(Dataset records)
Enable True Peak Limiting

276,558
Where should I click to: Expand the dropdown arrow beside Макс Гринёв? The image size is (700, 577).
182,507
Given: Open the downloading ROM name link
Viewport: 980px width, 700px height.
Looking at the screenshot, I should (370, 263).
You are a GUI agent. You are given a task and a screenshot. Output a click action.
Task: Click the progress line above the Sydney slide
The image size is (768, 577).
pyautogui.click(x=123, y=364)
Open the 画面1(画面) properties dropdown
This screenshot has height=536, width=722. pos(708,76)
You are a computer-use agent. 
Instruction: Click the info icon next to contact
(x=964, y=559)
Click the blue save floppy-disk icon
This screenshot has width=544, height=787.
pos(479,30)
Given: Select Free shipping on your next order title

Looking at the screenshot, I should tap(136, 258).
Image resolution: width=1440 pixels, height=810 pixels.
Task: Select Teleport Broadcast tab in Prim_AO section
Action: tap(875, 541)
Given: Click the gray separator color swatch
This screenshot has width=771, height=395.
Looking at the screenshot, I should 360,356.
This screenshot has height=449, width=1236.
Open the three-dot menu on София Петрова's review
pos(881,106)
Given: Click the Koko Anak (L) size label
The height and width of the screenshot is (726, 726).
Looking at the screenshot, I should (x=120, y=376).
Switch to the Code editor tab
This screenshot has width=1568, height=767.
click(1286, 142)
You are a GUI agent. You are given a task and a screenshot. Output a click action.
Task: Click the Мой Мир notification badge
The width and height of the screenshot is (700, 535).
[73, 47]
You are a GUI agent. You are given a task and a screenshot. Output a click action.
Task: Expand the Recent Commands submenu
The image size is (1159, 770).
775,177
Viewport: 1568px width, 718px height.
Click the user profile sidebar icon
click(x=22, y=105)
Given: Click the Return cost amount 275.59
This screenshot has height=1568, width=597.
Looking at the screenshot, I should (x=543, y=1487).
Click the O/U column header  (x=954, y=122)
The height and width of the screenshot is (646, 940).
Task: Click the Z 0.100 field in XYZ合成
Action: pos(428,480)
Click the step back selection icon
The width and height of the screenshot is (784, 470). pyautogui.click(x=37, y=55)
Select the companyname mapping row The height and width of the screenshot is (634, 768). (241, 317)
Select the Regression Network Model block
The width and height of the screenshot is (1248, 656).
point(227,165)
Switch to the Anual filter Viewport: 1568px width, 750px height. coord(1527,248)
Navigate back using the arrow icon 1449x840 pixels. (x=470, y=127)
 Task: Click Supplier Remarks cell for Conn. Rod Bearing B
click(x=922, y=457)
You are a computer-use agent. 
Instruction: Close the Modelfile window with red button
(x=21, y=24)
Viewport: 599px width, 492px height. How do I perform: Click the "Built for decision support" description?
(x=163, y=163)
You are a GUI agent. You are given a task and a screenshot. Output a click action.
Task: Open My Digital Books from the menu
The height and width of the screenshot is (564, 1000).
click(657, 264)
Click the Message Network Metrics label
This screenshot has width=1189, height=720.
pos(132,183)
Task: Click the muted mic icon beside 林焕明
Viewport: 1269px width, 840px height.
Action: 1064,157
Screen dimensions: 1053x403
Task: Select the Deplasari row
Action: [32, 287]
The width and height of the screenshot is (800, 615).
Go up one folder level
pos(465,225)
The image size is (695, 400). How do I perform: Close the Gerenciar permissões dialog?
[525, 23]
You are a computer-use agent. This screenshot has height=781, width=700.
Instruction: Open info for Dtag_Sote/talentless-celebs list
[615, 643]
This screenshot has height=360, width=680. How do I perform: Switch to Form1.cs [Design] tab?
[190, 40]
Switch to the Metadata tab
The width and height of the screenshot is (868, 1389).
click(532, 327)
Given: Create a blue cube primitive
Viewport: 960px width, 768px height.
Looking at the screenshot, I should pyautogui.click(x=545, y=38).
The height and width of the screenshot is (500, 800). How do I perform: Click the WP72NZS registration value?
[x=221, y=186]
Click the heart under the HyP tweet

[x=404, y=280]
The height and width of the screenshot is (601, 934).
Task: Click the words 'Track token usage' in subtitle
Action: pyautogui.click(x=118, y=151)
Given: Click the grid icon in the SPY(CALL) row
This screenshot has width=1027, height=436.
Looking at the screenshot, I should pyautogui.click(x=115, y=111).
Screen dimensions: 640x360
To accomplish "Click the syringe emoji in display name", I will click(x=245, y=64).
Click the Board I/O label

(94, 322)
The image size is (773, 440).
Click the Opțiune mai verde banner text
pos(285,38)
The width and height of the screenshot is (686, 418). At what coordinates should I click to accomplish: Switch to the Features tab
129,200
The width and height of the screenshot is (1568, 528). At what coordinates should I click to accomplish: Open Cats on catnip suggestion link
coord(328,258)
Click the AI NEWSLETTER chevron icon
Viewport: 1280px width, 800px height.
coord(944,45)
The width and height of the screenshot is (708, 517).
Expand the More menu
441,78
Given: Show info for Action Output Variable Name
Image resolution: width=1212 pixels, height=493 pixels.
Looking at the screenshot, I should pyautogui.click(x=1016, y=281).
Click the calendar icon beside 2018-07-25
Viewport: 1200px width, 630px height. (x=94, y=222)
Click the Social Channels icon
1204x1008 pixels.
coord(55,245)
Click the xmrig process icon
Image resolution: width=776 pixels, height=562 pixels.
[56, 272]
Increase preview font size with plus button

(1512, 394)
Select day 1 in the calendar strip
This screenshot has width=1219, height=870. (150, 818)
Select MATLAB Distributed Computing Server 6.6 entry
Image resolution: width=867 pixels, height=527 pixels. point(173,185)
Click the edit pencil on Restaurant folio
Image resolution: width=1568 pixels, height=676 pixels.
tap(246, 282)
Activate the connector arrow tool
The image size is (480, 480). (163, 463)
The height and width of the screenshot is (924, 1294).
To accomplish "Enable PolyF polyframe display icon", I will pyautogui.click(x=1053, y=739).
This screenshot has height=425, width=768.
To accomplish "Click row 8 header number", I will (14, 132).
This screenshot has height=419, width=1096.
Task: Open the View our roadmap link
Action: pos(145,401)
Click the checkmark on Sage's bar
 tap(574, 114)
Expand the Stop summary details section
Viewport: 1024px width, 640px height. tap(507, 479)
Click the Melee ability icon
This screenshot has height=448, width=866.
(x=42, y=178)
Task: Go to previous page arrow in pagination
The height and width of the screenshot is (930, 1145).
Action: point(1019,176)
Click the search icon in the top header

• _Exercise details_
Lines to set down from above: the line with "This screenshot has width=1027, height=436.", the line with "The height and width of the screenshot is (924, 1294).", and every line between, each exactly as written.

• _Output_
This screenshot has width=1027, height=436.
Looking at the screenshot, I should pyautogui.click(x=115, y=111).
Screen dimensions: 640x360
To accomplish "Click the syringe emoji in display name", I will click(x=245, y=64).
Click the Board I/O label

(94, 322)
The image size is (773, 440).
Click the Opțiune mai verde banner text
pos(285,38)
The width and height of the screenshot is (686, 418). At what coordinates should I click to accomplish: Switch to the Features tab
129,200
The width and height of the screenshot is (1568, 528). At what coordinates should I click to accomplish: Open Cats on catnip suggestion link
coord(328,258)
Click the AI NEWSLETTER chevron icon
Viewport: 1280px width, 800px height.
coord(944,45)
The width and height of the screenshot is (708, 517).
Expand the More menu
441,78
Given: Show info for Action Output Variable Name
Image resolution: width=1212 pixels, height=493 pixels.
Looking at the screenshot, I should pyautogui.click(x=1016, y=281).
Click the calendar icon beside 2018-07-25
Viewport: 1200px width, 630px height. (x=94, y=222)
Click the Social Channels icon
1204x1008 pixels.
coord(55,245)
Click the xmrig process icon
Image resolution: width=776 pixels, height=562 pixels.
[56, 272]
Increase preview font size with plus button

(1512, 394)
Select day 1 in the calendar strip
This screenshot has width=1219, height=870. (150, 818)
Select MATLAB Distributed Computing Server 6.6 entry
Image resolution: width=867 pixels, height=527 pixels. point(173,185)
Click the edit pencil on Restaurant folio
Image resolution: width=1568 pixels, height=676 pixels.
tap(246, 282)
Activate the connector arrow tool
The image size is (480, 480). (163, 463)
The height and width of the screenshot is (924, 1294).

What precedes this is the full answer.